We next describe the details of the design as follows. At allocation time, programmers need to provide both the allocation size, and the lifetime information indicated by an integer. Different integers represent different lifetime, and the numeric values of these integers have nothing to do with the actual lifetime. The allocator maintains a few stack allocators, one for each possible lifetime. Allocation requests of size k with lifetime x is translated to an allocation request of size k at stack allocator instance x. Each stack allocator consists of a series of memory blocks called arenas. Each arena is just a continuous chunk of memory that is allocated as a stack, the current allocation point of which is indicated by a “top” pointer. The allocator maintains a per-lifetime arena pointer that points to the current active arena for serving requests. On an allocation request, if the requested size can be satisfied within the current arena, the top pointer is incremented by the requested size, before the pre-value of the pointer is returned. Otherwise, a new arena is allocated (the size of the arena needs to be at least the requested size), and the allocation is reattempted on the new arena. This process is constant time, since at most two arena allocation and one allocation from the OS are performed. Arenas of the same lifetime are organized into linked lists for reuse, as we will see later.

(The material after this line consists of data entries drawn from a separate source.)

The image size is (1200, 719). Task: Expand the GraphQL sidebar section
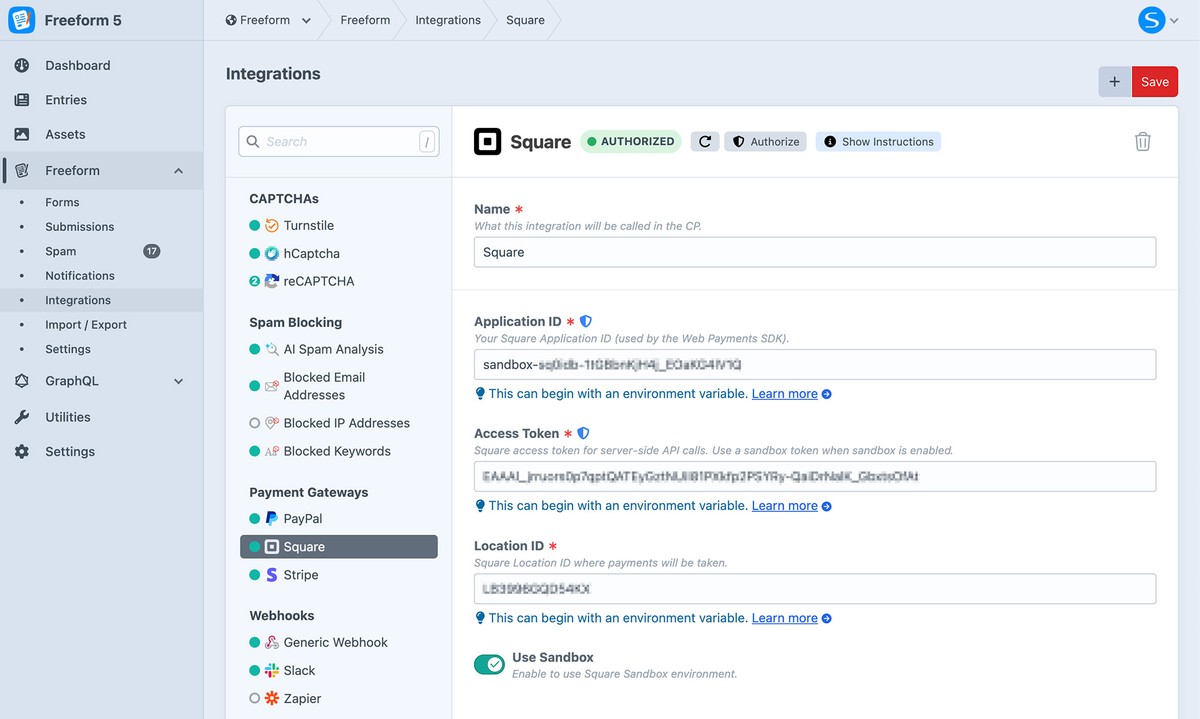tap(178, 381)
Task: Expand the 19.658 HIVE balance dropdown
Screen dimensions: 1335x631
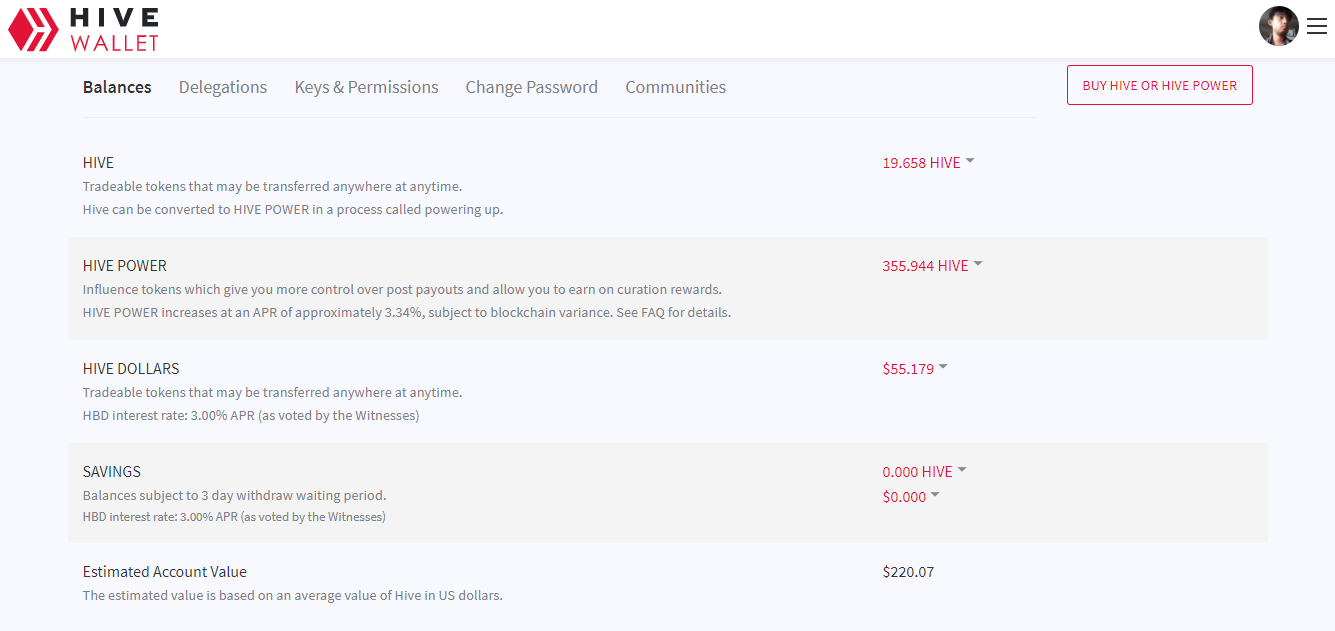Action: tap(928, 163)
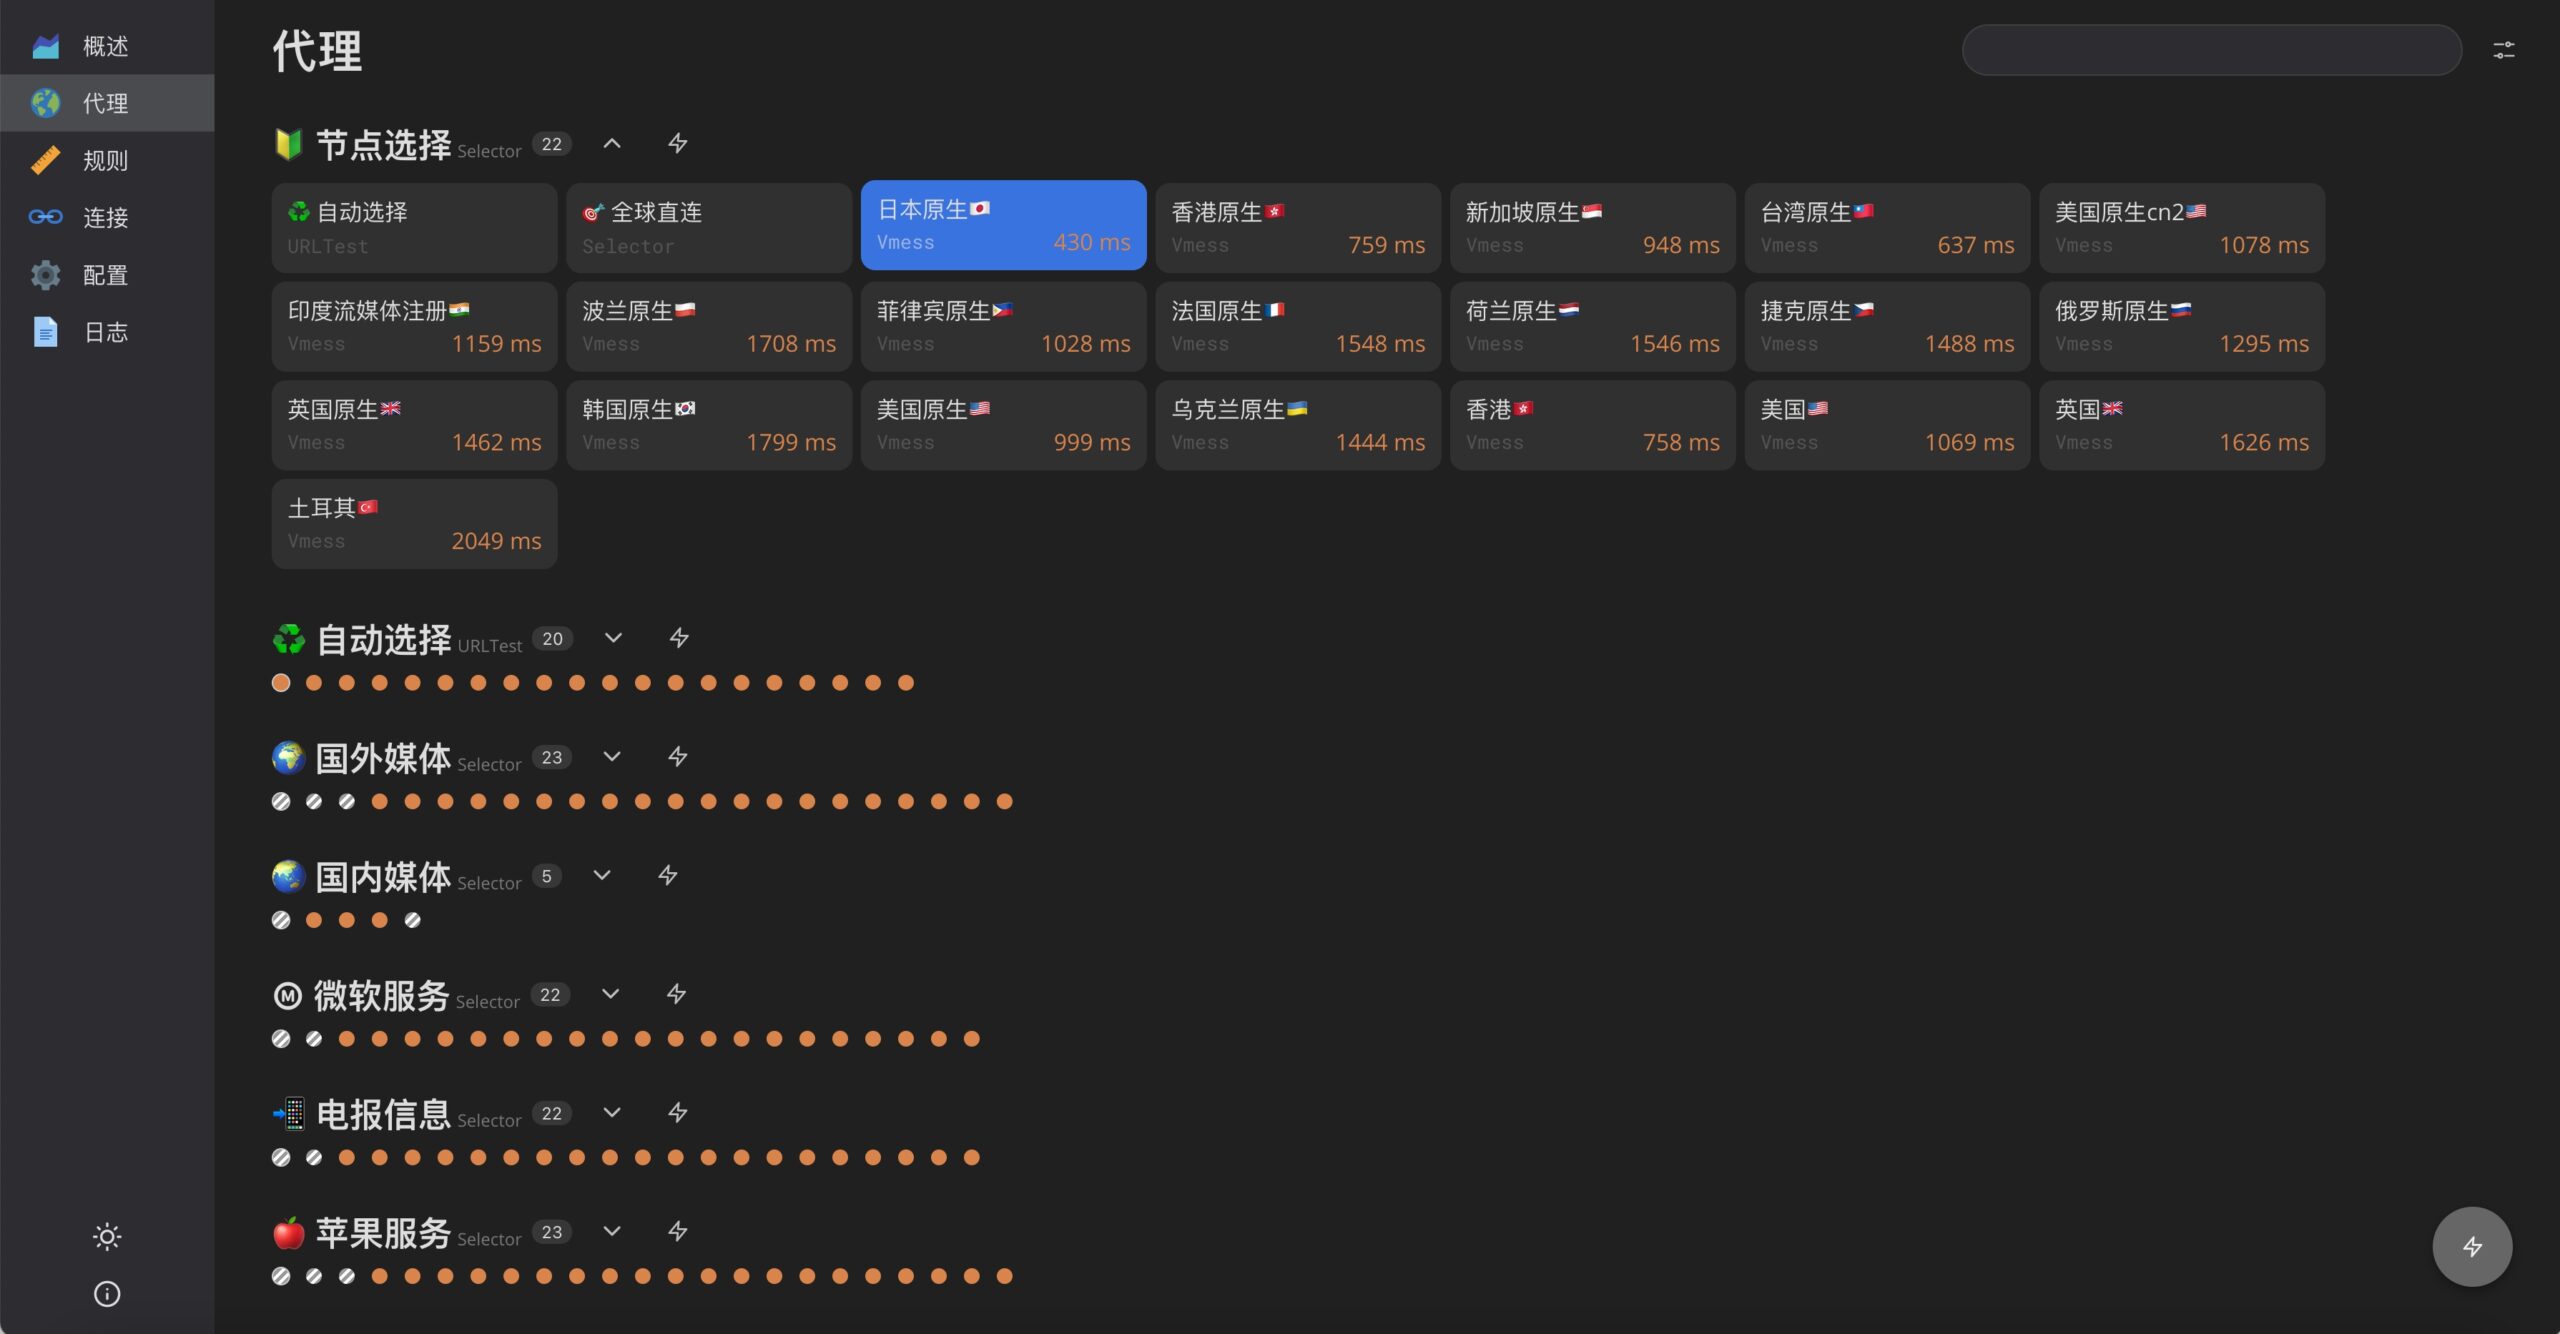Select 香港原生 proxy node
This screenshot has height=1334, width=2560.
pos(1297,227)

Deallocation happens at a larger granularity of entire lifetimes. Programmers can only deallocate all objects in a per-lifetime allocator by indicating the integer identifier of the lifetime. Deallocation works by simply resetting the per-lifetime pointer to the first arena in the list. Arenas that are already in the list will be considered as free, and reused on the future allocation requests with a minor addition to the allocator: The allocator should check whether there is a next arena in the list during allocation, if a new arena needs to be allocated. If true, then the next arena in the list will be reused by resetting its per-arena top pointer, and no new arena is allocated.

The paper also proposes an optimization to reduce the number of arenas: Instead of allocating new arena, when the current arena cannot satisfy an allocation request, the current arena can be extended by attempting for an expansion (using mremap(), for example). If this succeeds, no new arena needs to be allocated, and the expanded arena can continue serving allocation requests.